O mercado global de café vive um momento de tensão. Secas severas no Vietnã e no Brasil — dois dos maiores produtores mundiais — reduziram drasticamente a oferta, elevando os preços a patamares recordes no início do ano. Esse cenário pode se agravar com a possibilidade de novas tarifas impostas pelo governo norte-americano a países exportadores, o que deve pressionar ainda mais os custos nos próximos meses.
Grandes marcas, como Keurig Dr Pepper e JM Smucker (dona de Folgers e Café Bustelo), já repassaram parte desse aumento ao consumidor. Desde outubro do ano passado, a Smucker reajustou os preços do café ao menos três vezes e planeja um novo aumento para agosto, segundo seu último balanço financeiro.
Esse cenário desafiador abre espaço para soluções alternativas. Startups e empresas de tecnologia alimentícia vêm apostando em produtos sem grãos, que utilizam resíduos e subprodutos alimentares como matéria-prima — uma proposta mais sustentável e, cada vez mais, competitiva em custo.
Um exemplo é a Prefer, criada em 2022 em Singapura. A empresa transforma polpa de soja e arroz quebrado em um produto que imita o café tradicional por meio de fermentação moderna. O resultado é um “café” que pode substituir até 40% da bebida convencional sem comprometer o sabor.
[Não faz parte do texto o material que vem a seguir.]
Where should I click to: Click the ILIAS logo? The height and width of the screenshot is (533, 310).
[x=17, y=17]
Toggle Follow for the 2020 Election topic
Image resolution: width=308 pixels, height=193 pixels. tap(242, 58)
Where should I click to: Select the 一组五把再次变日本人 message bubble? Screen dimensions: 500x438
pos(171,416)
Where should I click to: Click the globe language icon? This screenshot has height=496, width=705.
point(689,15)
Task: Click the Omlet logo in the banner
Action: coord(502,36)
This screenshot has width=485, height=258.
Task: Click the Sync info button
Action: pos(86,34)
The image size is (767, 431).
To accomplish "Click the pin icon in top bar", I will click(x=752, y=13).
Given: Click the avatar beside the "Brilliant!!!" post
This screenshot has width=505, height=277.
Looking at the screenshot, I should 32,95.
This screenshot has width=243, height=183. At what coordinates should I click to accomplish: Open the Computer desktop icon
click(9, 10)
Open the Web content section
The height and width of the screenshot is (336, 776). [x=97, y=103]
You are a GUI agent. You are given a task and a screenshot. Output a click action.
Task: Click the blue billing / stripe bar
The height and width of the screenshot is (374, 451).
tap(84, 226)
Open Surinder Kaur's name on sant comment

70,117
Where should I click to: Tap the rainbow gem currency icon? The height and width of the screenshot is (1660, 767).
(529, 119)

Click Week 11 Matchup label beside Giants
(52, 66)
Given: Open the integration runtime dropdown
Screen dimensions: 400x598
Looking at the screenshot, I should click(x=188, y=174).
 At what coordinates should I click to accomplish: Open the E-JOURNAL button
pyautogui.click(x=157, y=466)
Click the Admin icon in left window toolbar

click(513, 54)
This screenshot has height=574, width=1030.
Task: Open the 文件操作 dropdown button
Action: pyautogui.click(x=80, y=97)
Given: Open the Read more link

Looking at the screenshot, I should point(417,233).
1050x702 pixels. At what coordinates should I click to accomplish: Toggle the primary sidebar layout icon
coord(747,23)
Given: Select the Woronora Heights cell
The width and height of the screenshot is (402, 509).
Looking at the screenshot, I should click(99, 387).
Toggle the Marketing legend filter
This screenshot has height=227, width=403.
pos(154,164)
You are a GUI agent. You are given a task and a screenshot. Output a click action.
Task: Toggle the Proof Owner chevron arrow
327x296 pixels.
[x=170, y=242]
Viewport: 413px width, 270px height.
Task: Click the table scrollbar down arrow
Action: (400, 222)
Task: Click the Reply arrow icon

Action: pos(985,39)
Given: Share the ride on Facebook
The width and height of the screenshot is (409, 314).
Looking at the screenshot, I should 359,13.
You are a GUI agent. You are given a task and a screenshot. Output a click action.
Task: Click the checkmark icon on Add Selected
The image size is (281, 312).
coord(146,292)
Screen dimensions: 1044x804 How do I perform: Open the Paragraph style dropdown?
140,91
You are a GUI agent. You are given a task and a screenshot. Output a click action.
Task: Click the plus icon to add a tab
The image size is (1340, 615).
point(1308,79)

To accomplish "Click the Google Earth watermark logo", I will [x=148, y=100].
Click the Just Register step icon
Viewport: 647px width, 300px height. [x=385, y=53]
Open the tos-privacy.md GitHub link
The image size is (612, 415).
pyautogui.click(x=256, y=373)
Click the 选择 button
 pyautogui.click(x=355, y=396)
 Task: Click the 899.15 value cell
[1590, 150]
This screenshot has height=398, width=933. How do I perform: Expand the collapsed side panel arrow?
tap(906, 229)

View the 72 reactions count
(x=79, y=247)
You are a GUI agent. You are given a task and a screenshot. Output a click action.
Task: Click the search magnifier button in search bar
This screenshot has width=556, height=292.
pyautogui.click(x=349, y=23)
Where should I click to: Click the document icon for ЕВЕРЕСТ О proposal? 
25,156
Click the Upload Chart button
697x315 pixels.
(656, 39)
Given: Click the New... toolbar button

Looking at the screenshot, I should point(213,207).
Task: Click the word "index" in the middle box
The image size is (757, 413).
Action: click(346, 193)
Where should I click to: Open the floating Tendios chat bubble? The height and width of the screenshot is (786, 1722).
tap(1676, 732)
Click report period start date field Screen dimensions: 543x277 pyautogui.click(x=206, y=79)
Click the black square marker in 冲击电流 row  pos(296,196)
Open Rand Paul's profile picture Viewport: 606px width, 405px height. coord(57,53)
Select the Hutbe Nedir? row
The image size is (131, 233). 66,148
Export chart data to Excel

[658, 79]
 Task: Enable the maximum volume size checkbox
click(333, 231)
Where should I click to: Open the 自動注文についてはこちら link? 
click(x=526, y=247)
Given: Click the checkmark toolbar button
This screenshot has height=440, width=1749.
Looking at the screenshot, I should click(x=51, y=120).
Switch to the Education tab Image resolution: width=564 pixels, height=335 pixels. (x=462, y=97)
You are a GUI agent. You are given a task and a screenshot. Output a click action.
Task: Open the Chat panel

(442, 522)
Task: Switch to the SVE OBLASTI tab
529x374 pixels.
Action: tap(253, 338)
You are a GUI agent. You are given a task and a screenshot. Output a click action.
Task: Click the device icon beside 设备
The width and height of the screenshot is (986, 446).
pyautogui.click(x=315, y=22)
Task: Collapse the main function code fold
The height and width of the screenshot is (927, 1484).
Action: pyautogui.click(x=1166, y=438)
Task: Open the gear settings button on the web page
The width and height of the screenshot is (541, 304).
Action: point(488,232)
Para quem busca cafeína, há versões descafeinadas e até duplamente cafeinadas, obtidas a partir de fontes como chá verde.
Com US$ 2 milhões levantados em rodada de investimento inicial, a Prefer planeja ampliar sua presença para mais de 100 pontos de venda até o fim do ano e já mira novos sabores que também enfrentam ameaças climáticas, como cacau e baunilha.
Apesar do avanço das alternativas, especialistas acreditam que o café continuará relevante por muito tempo. A World Coffee Research, organização que atua no desenvolvimento de variedades mais resistentes a doenças e às mudanças climáticas, prevê que a inovação e o investimento no setor permitirão manter a produção viável e sustentável.
A entidade recebeu, em 2024, um aporte de US$ 10 milhões para impulsionar pesquisas agrícolas que melhorem a produtividade e reduzam o impacto ambiental, ajudando a proteger espécies como o arábica — uma das mais ameaçadas pela perda de habitat e doenças.